Requirement - Copy the material below word for word, starting at the line containing "Locate an element on the screen. This" and ending at the line containing "Looking at the image, I should click on (109, 305).".

++++++++++

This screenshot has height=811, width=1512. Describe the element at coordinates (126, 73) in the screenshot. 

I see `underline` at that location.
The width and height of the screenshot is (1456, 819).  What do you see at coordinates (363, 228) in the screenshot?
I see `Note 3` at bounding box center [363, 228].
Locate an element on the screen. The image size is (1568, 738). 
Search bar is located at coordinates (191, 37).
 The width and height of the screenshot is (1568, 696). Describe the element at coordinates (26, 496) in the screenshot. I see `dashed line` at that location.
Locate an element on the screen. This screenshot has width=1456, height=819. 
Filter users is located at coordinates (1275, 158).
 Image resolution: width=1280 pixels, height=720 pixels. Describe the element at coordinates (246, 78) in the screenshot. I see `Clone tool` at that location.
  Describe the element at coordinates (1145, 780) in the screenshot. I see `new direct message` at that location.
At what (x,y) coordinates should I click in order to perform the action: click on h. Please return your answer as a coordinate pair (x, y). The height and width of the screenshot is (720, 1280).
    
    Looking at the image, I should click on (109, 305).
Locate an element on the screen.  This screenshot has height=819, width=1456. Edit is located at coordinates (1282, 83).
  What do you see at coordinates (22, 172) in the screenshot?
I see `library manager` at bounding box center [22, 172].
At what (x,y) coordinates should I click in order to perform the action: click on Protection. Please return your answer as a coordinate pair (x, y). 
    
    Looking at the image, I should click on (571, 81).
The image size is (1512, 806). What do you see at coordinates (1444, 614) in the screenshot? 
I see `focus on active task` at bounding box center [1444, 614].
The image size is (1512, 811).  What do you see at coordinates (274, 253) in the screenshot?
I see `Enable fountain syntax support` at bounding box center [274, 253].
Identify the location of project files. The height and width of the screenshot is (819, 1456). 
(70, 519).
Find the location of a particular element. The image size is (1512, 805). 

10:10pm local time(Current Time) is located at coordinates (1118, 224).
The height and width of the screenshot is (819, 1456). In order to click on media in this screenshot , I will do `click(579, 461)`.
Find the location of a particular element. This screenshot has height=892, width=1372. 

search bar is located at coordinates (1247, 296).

++++++++++

Final result -
Locate an element on the screen. This screenshot has width=1456, height=819. 
Filter users is located at coordinates (1275, 158).
 Image resolution: width=1280 pixels, height=720 pixels. Describe the element at coordinates (246, 78) in the screenshot. I see `Clone tool` at that location.
  Describe the element at coordinates (1145, 780) in the screenshot. I see `new direct message` at that location.
At what (x,y) coordinates should I click in order to perform the action: click on h. Please return your answer as a coordinate pair (x, y). The height and width of the screenshot is (720, 1280).
    
    Looking at the image, I should click on (109, 305).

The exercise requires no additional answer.